(a) The curve $y= f (x)$ has a horizontal asymptote $y=k$ and cuts the axes at $(a, 0)$ and $(0, b)$, where $a$, $b$ and $k$ are non-zero constants. It is given that $f ^{-1}(x)$ exists. State, if possible, the coordinates of the points where the following curves cut the axes and the equations of their asymptotes.
(i) $y= f (2 x-3)$
(ii) $y= f ^{-1}(x)$
[2]
(b) The function $g$ is given by $g : x \mapsto ln \left(\frac{ e ^x+5}{ e ^x-1}\right), \text {, for } x \in \mathbb{R} , x>0$.

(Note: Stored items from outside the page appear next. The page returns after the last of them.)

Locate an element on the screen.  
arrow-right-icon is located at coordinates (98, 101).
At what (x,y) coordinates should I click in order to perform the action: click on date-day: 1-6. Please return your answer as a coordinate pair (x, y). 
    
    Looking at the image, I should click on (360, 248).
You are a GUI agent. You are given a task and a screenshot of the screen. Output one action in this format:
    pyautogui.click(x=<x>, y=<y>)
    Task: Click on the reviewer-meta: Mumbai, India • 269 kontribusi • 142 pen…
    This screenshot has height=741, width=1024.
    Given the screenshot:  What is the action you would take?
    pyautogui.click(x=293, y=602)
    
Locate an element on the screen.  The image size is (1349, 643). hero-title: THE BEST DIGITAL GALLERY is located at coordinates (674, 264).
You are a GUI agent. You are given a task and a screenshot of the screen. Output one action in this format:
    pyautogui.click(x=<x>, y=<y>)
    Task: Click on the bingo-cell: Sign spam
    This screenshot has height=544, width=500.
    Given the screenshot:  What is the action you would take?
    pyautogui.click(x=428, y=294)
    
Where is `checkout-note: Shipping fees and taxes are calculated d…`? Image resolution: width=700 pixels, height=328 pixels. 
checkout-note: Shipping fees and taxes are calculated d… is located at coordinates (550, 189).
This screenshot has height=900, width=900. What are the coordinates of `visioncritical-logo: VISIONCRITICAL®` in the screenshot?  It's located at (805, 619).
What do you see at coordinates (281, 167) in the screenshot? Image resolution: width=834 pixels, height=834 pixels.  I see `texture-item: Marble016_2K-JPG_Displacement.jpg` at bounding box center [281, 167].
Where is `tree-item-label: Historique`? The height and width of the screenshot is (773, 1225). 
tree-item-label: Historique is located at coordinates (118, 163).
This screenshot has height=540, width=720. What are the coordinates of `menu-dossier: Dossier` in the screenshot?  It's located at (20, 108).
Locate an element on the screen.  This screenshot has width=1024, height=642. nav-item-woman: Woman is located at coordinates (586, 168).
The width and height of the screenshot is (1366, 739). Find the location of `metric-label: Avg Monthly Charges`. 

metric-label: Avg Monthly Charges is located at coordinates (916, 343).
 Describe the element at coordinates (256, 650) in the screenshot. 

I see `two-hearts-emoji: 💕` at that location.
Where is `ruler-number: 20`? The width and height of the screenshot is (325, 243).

(i) Find $g ^{-1}(x)$ and state its domain.
[3]
The function $h$ is defined by
$h : x \mapsto 1+\sqrt{9-(x-2)^2} \text {, for } x \in \mathbb{R} , -1 \leq x \leq 5 .$
(ii) Find the exact solutions of $g ^{2021} h (x)=ln 2$, giving your answer in its simplest form.
[3]
(a)(i) $(a, 0) \rightarrow\left(\frac{a+3}{2}, 0\right) \quad(0, b) \rightarrow\left(\frac{3}{2}, b\right) \left(\frac{a+3}{2}, 0\right)$ is the only point. Asymptote: $y=k$
(ii) $(a, 0) \rightarrow(0, a), (0, b) \rightarrow(b, 0)$ Asymptote: $x=k$
(b)(i) $ \mathrm{g}^{-1}(x)=\ln \left(\frac{\mathrm{e}^x+5}{\mathrm{e}^x-1}\right), \mathrm{D}_{\mathrm{g}^{-1}}=\mathrm{R}_{\mathrm{g}}=(0, \infty)$ (ii) $x=2 \pm \sqrt{(2+\ln 7)(4-\ln 7)}$
(a)(i) $(a, 0) \rightarrow\left(\frac{a+3}{2}, 0\right) \quad(0, b) \rightarrow\left(\frac{3}{2}, b\right)$
$\left(\frac{a+3}{2}, 0\right)$ is the only point. Asymptote: $y=k$
(ii) $(a, 0) \rightarrow(0, a), (0, b) \rightarrow(b, 0)$
Asymptote: $x=k$
(b)(i) $y=\ln \left(\frac{\mathrm{e}^x+5}{\mathrm{e}^x-1}\right) \Rightarrow \mathrm{e}^y=\frac{\mathrm{e}^x+5}{\mathrm{e}^x-1} \Rightarrow\left(\mathrm{e}^y-1\right) \mathrm{e}^x=\mathrm{e}^y+5$
$\Rightarrow \mathrm{e}^x=\frac{\mathrm{e}^y+5}{\mathrm{e}^y-1} \Rightarrow x=\ln \left(\frac{\mathrm{e}^y+5}{\mathrm{e}^y-1}\right)$
$\therefore \mathrm{g}^{-1}(x)=\ln \left(\frac{\mathrm{e}^x+5}{\mathrm{e}^x-1}\right)$
$\mathrm{D}_{\mathrm{g}^{-1}}=\mathrm{R}_{\mathrm{g}}=(0, \infty)$
(ii) Note: $\mathrm{g}$ is a self-inverse function
$\mathrm{g}^{2021} \mathrm{~h}(x)=\ln 2$
$\operatorname{gh}(x)=\ln 2$
$h(x)=g^{-1}(\ln 2)=\ln 7$
$1+\sqrt{9-(x-2)^2}=\ln 7$
$9-(x-2)^2=(\ln 7-1)^2$
$(x-2)^2=9-(\ln 7-1)^2=(2+\ln 7)(4-\ln 7)$
$x=2 \pm \sqrt{(2+\ln 7)(4-\ln 7)}$